O acórdão foi publicado nesta segunda-feira (26), na edição nº 7.944 do Diário da Justiça Eletrônico/Foto: Reprodução
A falha no diagnóstico precoce obrigou a mulher a passar por um novo procedimento de emergência. Diante do trauma e das complicações, a autora acionou o Judiciário. Inicialmente, a Vara de Fazenda Pública de Rio Branco fixou a indenização em R$ 40 mil. O ente público, no entanto, recorreu da decisão, alegando inexistência de provas de erro médico e questionando o valor indenizatório.
Ao relatar o recurso, o desembargador Roberto Barros desconsiderou os argumentos da defesa estatal. Com base no prontuário médico, o magistrado observou que os sinais de piora da paciente surgiram já nas primeiras 24 horas após a laqueadura, mas foram ignorados pela equipe responsável.
A condenação foi sustentada pela omissão no acompanhamento pós-operatório. Em seu voto, o relator detalhou as consequências do descaso:
“A evolução do quadro para sepse grave, levou a necessidade de laparotomia de urgência, colostomia e internação em UTI. Tudo isso evidencia o nexo causal entre a omissão na identificação precoce da complicação cirúrgica e a ampliação dos danos sofridos.”

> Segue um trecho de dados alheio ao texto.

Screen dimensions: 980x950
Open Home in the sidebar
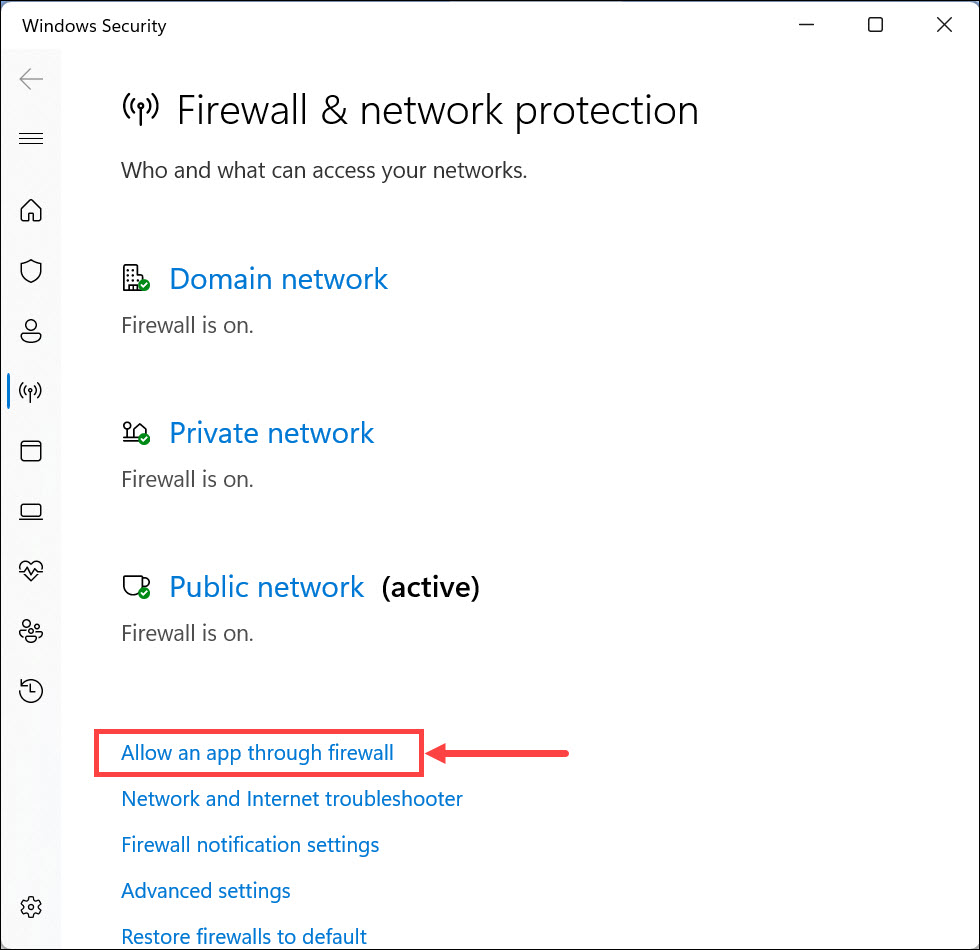pos(31,211)
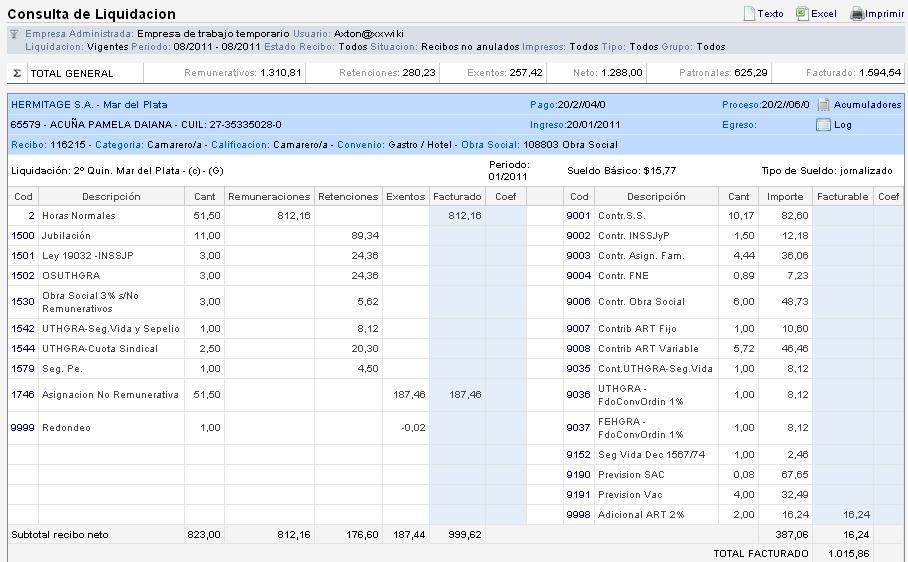Click the sigma Total General icon

[x=16, y=73]
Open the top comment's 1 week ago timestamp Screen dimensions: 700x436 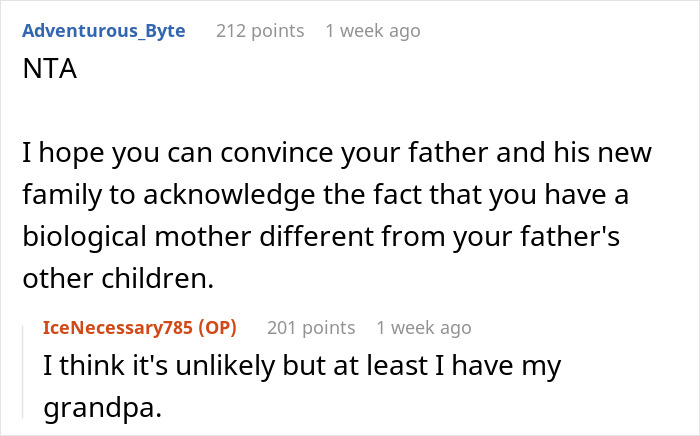(x=372, y=31)
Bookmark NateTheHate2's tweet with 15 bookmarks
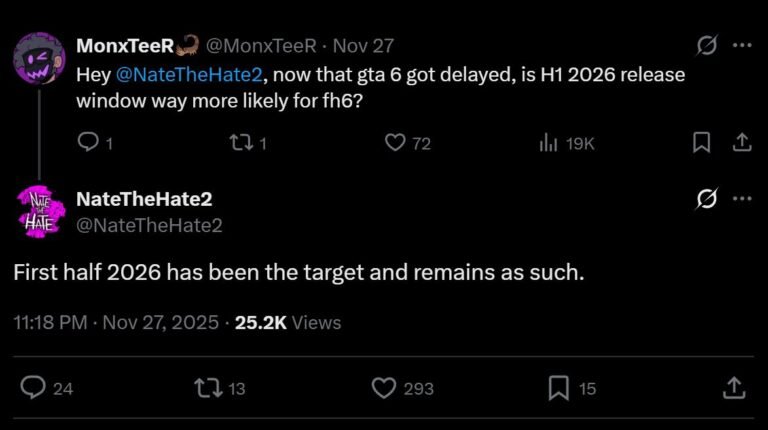Viewport: 768px width, 430px height. (x=559, y=388)
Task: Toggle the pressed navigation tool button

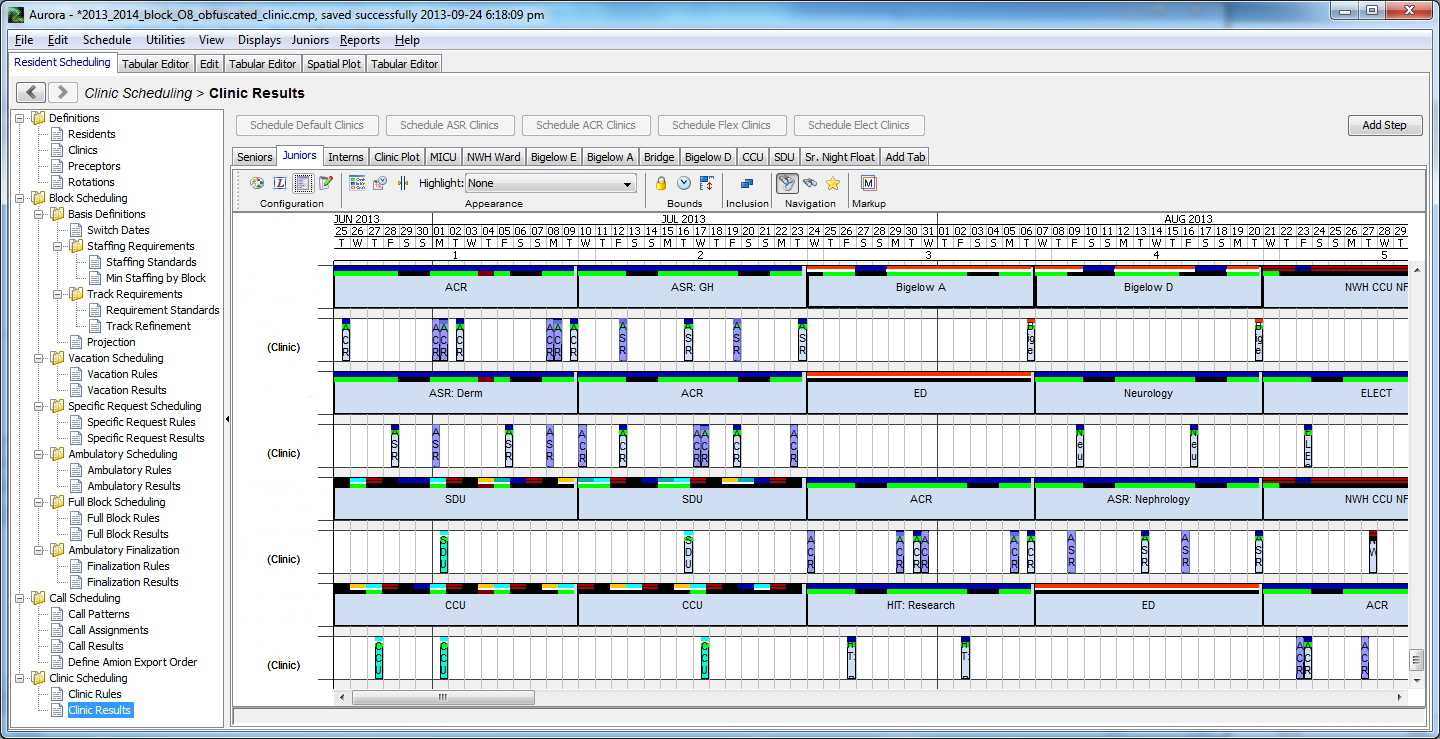Action: coord(788,183)
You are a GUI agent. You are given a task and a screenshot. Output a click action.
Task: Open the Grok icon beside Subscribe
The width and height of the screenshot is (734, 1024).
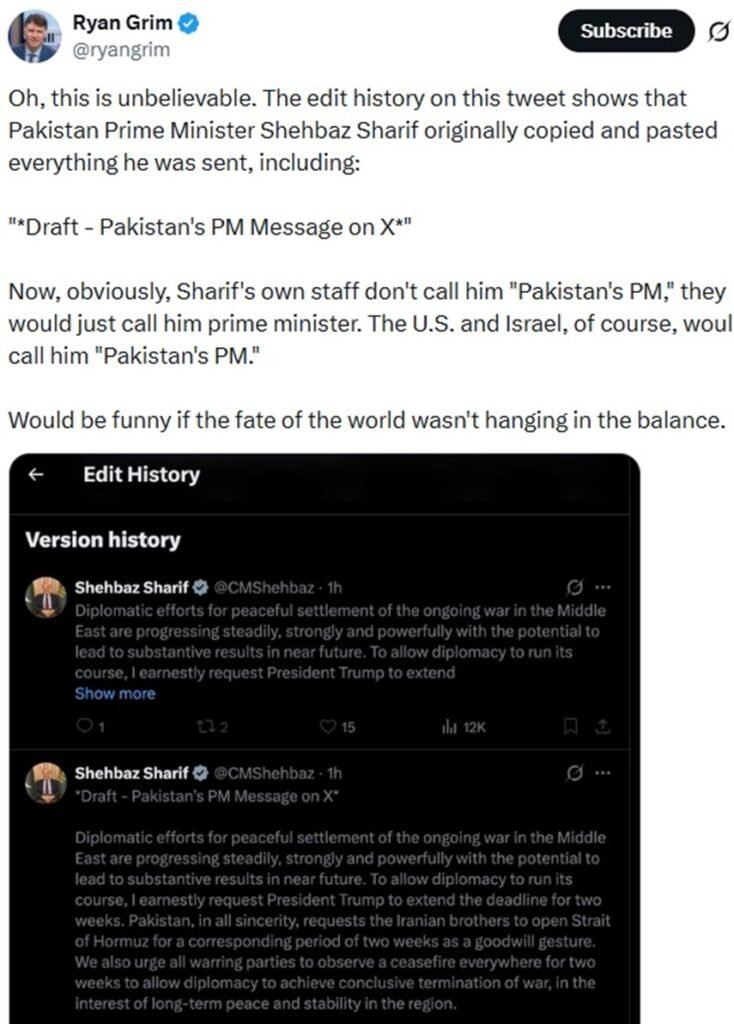716,32
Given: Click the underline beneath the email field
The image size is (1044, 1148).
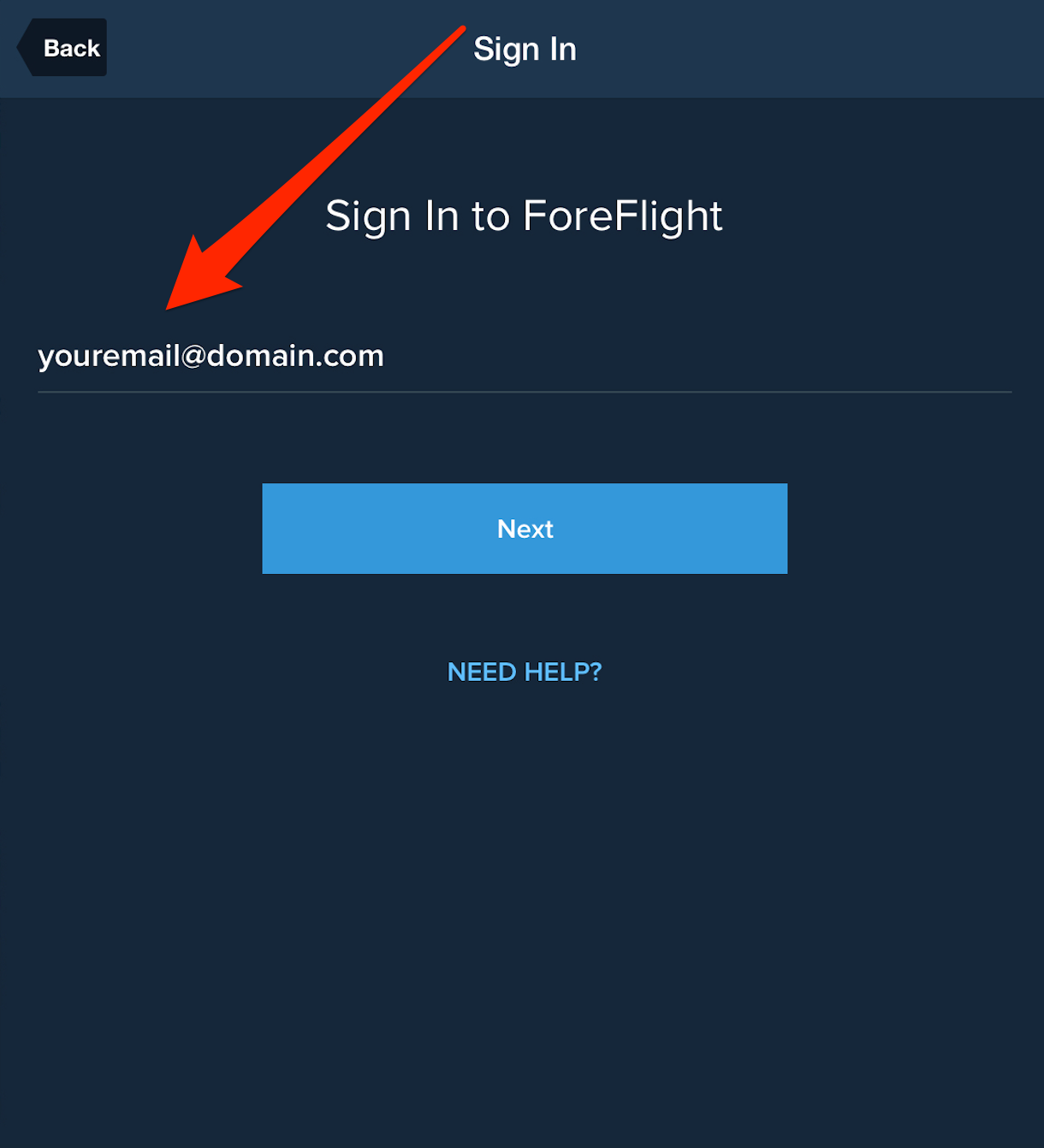Looking at the screenshot, I should (525, 392).
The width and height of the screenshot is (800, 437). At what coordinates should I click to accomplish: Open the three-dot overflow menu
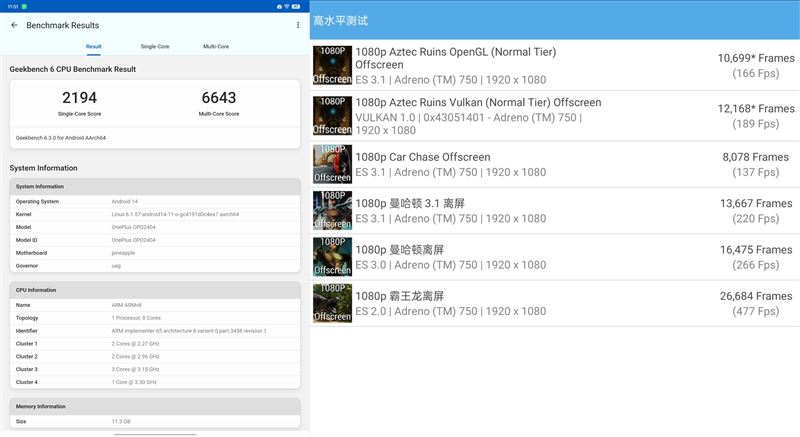tap(297, 25)
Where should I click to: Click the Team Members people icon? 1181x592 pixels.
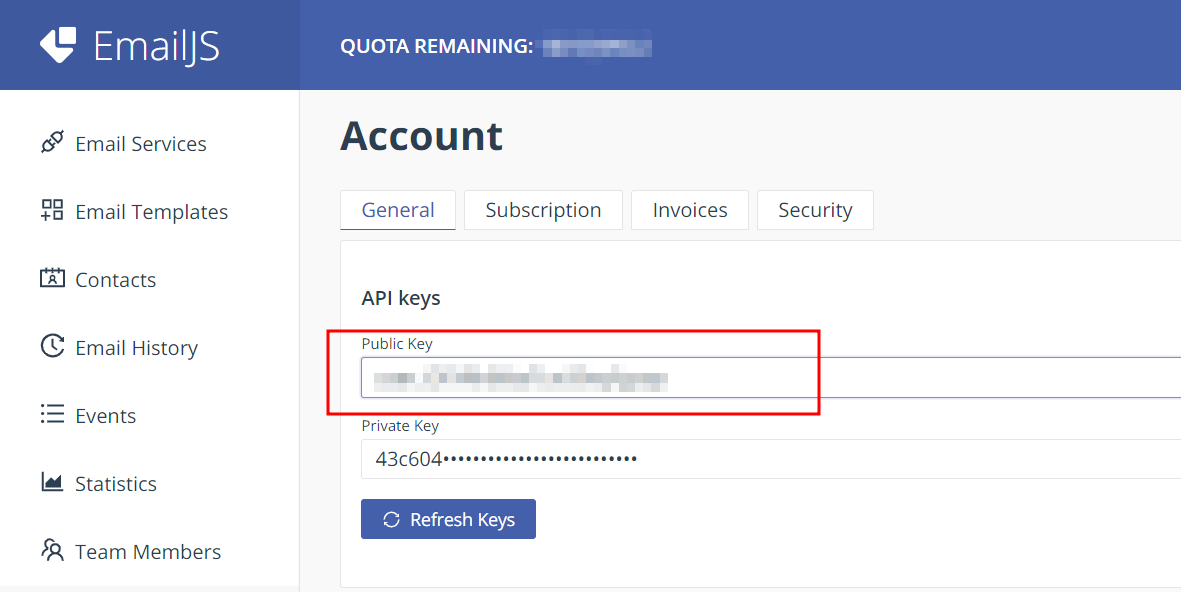(52, 549)
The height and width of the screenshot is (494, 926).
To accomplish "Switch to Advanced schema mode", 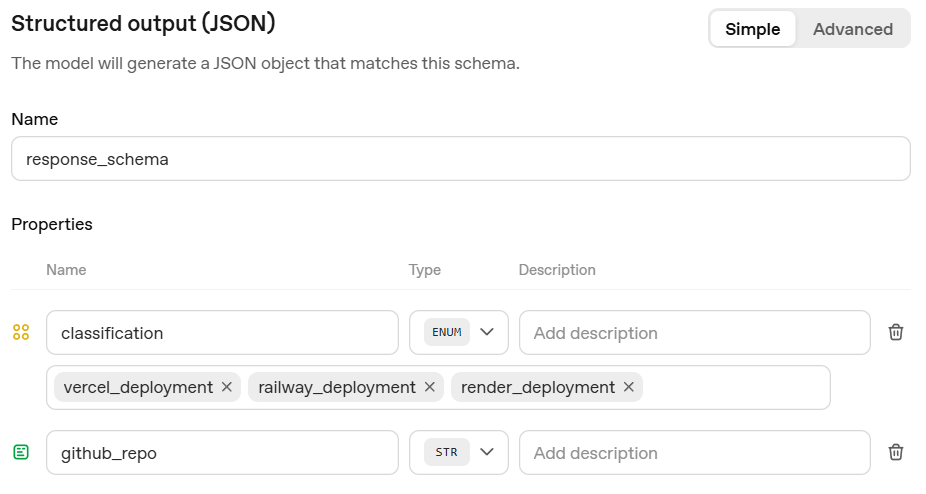I will (852, 29).
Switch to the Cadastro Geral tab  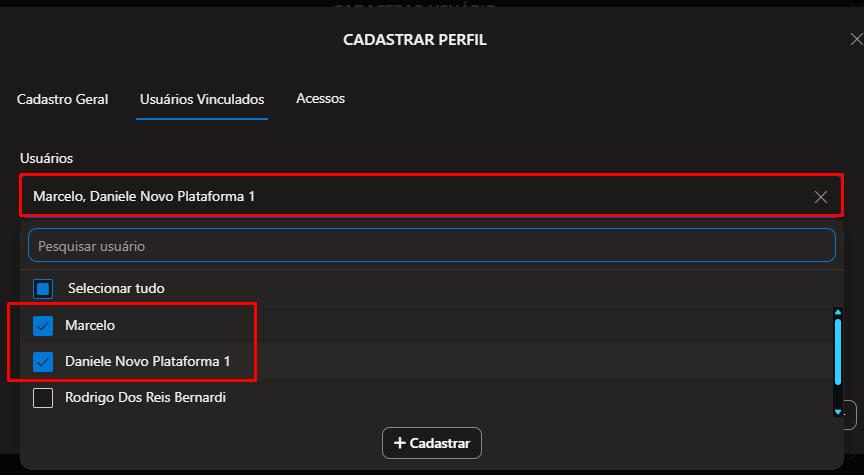(x=63, y=100)
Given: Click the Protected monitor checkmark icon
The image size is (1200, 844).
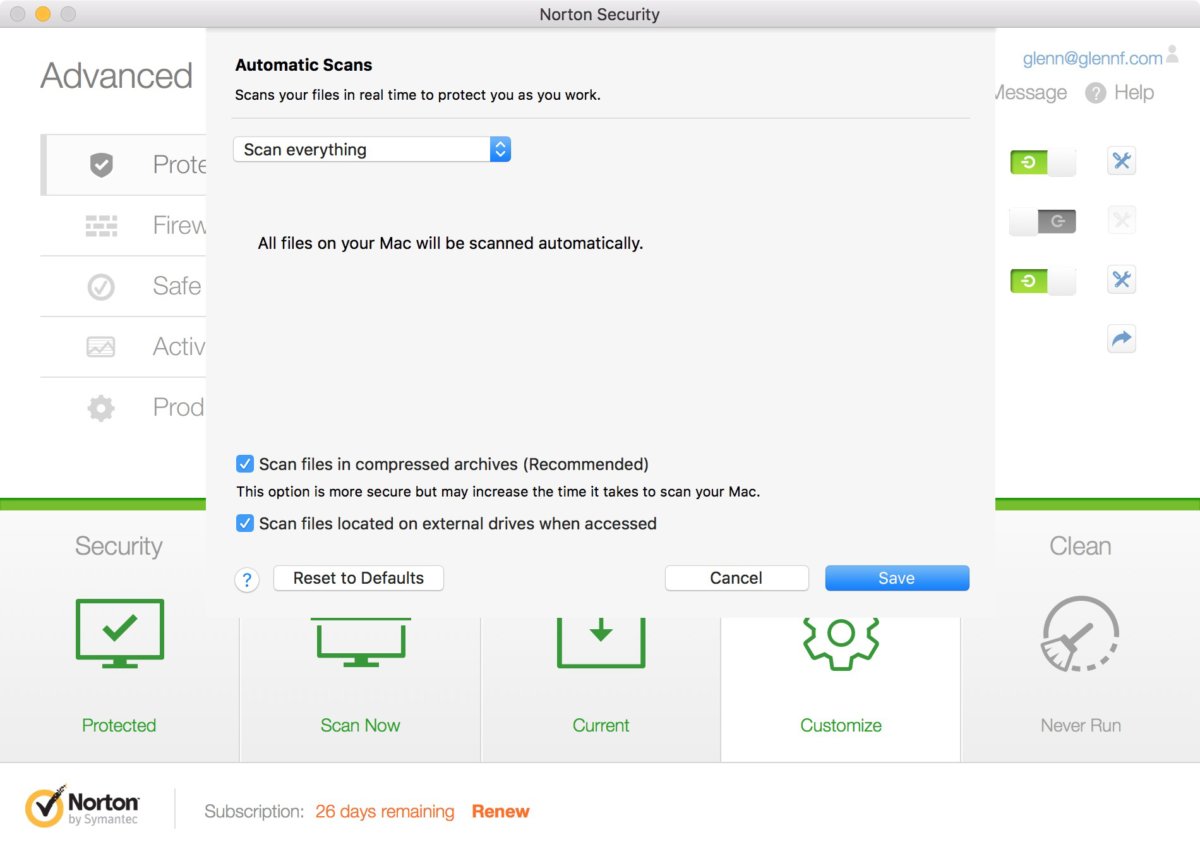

Embora o colegiado tenha reconhecido a culpa do Estado pela falta de vigilância e pelo sofrimento causado à paciente, os desembargadores optaram por reduzir o valor da reparação por danos morais de R$ 40 mil para R$ 30 mil.
O acórdão foi publicado nesta segunda-feira (26), na edição nº 7.944 do Diário da Justiça Eletrônico.